◆ Collected data ◆
--- start ---

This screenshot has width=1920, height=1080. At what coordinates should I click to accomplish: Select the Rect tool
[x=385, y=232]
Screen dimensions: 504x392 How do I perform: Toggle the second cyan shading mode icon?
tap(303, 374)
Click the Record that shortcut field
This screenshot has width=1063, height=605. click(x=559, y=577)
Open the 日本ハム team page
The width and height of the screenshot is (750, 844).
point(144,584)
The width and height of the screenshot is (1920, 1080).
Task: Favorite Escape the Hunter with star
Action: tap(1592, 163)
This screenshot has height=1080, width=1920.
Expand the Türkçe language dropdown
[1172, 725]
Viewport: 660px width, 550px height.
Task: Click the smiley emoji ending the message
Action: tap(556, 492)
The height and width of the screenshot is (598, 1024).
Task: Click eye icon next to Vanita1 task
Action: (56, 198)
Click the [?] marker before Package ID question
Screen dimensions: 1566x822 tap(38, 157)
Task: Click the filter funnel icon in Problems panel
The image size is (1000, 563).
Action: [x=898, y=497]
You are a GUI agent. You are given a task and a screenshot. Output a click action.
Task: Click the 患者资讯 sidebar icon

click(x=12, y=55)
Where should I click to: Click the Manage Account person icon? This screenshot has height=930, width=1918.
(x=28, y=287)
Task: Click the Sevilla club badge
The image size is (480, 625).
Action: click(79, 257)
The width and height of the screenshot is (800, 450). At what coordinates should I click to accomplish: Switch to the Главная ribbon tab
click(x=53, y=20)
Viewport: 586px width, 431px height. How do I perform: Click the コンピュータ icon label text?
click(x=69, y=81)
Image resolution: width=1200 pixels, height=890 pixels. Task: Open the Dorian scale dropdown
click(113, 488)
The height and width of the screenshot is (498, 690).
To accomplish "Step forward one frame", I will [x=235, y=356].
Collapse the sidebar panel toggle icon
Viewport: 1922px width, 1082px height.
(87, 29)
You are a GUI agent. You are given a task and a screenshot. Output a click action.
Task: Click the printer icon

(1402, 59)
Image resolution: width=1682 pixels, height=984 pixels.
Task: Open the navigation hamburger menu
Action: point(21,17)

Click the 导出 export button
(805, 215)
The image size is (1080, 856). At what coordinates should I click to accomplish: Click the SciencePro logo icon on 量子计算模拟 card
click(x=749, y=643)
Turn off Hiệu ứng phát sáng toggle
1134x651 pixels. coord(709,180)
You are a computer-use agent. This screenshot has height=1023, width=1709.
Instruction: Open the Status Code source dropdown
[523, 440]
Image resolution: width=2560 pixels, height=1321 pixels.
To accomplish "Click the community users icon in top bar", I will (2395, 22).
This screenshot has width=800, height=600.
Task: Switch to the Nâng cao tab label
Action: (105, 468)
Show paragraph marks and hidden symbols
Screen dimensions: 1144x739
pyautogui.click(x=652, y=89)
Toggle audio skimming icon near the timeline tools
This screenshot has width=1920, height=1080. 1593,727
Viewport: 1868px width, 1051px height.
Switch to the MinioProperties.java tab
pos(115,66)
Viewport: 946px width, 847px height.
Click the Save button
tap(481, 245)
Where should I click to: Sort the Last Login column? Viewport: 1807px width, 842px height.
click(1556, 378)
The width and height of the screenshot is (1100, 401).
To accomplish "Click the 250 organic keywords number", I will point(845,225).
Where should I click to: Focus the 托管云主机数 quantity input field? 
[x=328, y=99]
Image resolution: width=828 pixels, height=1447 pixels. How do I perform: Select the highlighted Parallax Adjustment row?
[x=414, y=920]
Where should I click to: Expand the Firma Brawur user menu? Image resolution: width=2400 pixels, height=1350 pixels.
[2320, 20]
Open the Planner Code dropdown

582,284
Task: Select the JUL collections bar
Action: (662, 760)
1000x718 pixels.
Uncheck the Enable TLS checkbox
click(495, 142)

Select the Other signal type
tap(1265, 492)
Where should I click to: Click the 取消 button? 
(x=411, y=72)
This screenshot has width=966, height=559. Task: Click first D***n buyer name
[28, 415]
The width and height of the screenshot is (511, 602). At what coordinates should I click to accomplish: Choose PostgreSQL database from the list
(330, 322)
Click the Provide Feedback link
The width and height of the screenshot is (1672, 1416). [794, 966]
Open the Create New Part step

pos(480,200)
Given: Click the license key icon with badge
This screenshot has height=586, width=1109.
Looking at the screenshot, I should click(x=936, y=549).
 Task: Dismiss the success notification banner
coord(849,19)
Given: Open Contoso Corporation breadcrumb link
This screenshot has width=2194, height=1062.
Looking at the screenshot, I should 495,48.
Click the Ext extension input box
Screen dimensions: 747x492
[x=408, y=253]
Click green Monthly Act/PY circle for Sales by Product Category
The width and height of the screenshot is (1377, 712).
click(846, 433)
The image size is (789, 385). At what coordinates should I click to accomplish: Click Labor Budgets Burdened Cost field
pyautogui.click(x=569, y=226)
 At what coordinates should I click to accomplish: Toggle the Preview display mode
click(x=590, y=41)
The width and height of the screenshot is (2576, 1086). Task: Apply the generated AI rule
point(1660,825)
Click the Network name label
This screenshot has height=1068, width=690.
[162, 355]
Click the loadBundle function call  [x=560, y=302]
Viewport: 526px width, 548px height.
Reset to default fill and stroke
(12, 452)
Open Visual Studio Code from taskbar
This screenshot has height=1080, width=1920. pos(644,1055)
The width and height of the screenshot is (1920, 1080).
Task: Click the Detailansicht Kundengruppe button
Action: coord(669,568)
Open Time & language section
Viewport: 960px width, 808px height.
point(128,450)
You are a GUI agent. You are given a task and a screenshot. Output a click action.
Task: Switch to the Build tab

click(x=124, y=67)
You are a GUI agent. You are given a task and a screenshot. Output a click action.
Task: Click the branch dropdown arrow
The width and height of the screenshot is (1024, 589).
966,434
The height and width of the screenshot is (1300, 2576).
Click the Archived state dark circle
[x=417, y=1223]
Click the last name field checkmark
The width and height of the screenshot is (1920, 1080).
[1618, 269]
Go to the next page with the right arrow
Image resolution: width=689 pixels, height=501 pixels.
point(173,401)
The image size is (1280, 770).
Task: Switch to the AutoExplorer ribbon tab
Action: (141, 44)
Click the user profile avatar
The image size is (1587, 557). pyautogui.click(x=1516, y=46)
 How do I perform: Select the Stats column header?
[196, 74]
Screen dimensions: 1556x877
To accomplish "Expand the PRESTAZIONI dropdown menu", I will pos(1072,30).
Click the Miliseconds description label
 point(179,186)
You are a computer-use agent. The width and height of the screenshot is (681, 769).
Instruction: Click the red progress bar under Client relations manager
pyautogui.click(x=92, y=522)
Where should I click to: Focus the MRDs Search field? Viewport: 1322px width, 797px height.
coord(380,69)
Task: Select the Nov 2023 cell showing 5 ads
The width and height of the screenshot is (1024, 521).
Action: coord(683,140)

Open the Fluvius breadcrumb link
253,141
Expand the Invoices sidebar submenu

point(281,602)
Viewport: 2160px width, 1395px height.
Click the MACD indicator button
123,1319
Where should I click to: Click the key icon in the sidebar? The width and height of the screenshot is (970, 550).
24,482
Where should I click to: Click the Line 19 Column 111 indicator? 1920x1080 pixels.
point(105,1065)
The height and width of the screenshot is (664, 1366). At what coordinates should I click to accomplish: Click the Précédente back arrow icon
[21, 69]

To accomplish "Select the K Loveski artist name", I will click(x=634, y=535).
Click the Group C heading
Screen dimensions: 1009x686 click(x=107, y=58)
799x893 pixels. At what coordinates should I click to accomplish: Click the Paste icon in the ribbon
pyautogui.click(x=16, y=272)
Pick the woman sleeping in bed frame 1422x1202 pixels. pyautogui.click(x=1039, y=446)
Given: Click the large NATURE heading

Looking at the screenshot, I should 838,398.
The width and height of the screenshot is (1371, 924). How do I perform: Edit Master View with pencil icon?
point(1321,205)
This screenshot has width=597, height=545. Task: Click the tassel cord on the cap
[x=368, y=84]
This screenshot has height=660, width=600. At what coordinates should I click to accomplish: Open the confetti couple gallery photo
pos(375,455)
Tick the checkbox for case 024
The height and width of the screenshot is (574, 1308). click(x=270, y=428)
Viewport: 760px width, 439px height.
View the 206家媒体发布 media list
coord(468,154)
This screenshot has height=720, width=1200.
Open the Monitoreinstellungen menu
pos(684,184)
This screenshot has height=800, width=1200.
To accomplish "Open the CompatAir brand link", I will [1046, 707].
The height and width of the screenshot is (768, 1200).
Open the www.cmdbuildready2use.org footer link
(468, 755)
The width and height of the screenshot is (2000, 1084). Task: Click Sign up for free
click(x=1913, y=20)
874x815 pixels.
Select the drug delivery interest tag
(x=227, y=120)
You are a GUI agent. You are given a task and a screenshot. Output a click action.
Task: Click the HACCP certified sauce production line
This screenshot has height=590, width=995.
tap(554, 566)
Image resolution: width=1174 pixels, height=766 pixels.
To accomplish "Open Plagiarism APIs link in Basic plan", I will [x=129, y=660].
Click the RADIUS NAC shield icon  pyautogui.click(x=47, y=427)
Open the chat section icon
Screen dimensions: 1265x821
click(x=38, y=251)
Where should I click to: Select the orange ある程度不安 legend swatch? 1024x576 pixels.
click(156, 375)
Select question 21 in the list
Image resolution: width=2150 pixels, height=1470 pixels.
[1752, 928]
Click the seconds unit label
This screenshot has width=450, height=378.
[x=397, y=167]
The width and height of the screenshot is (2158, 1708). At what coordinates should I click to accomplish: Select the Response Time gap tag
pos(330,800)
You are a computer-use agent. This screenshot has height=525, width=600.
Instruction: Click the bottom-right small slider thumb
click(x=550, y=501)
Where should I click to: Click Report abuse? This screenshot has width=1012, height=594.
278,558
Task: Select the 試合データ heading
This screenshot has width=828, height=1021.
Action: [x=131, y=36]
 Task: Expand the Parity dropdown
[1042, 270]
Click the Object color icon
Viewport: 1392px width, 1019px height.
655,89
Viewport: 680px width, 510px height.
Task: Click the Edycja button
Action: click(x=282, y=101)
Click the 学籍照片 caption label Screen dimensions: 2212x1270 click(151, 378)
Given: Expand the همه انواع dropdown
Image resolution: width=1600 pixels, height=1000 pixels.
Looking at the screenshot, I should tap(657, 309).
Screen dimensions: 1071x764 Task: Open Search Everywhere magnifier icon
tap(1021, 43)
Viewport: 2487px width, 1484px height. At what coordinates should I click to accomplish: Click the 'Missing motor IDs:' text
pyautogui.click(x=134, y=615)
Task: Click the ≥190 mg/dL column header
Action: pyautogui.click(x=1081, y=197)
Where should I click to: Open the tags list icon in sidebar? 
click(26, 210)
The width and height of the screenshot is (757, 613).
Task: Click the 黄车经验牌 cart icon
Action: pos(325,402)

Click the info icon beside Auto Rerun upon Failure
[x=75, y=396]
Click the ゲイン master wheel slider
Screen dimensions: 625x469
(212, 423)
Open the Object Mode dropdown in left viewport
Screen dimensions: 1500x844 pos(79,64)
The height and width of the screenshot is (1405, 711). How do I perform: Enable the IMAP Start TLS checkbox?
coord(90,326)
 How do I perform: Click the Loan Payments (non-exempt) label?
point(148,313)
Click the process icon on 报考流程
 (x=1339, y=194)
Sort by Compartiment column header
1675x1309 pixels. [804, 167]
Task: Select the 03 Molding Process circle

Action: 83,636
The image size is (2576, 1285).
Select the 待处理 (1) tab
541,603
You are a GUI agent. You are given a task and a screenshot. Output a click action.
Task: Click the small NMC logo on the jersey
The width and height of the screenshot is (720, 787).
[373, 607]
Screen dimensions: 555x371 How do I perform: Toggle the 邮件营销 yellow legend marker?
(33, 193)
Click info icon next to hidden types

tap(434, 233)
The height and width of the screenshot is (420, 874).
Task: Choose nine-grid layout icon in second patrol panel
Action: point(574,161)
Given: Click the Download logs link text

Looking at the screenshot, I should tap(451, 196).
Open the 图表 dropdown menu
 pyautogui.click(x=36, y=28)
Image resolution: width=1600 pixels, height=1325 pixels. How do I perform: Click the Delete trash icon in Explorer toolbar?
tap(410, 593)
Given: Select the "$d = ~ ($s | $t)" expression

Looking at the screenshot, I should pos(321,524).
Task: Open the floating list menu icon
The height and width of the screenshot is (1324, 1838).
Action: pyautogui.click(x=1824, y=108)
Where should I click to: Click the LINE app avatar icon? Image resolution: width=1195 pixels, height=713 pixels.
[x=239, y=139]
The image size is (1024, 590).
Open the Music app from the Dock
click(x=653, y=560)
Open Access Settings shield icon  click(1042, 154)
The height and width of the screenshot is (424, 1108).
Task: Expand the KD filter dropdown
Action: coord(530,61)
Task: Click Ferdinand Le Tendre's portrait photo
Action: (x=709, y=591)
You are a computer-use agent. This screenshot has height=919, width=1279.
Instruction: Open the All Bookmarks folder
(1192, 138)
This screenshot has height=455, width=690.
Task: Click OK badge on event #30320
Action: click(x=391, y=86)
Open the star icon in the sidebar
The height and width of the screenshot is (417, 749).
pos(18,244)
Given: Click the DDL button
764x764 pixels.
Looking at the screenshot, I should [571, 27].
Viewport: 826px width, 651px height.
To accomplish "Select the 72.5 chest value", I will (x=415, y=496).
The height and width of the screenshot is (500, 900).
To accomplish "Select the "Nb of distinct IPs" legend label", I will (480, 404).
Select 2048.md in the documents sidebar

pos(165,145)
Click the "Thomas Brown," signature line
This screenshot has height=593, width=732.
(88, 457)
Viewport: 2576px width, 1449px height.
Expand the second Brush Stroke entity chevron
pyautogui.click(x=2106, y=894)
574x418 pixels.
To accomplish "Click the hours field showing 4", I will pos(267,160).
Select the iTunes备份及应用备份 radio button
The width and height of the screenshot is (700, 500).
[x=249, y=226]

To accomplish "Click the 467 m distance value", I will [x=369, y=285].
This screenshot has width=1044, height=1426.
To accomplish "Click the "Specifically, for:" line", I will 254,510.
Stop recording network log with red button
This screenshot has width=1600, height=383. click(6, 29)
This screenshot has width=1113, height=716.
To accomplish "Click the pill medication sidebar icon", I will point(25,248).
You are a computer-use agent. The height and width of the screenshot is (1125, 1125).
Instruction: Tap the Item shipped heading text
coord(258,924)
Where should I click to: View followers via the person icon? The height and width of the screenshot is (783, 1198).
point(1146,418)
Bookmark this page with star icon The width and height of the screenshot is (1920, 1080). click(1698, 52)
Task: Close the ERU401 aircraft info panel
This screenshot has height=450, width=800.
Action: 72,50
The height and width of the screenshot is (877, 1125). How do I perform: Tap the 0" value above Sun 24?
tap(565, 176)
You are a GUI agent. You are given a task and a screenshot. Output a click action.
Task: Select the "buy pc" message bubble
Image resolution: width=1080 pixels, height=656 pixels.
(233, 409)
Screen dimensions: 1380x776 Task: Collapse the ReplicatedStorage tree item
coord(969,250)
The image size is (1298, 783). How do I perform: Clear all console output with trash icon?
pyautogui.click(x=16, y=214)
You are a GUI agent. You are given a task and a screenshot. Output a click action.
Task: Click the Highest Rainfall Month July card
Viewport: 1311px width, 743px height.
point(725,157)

--- end ---

◆ What to do ◆
Can you rewrite the lines from the start of the collected data through the one containing "tap(303, 374)", with "cyan" changed to "magenta" and everything else left the same?

◆ Written solution ◆
This screenshot has width=1920, height=1080. At what coordinates should I click to accomplish: Select the Rect tool
[x=385, y=232]
Screen dimensions: 504x392 How do I perform: Toggle the second magenta shading mode icon?
tap(303, 374)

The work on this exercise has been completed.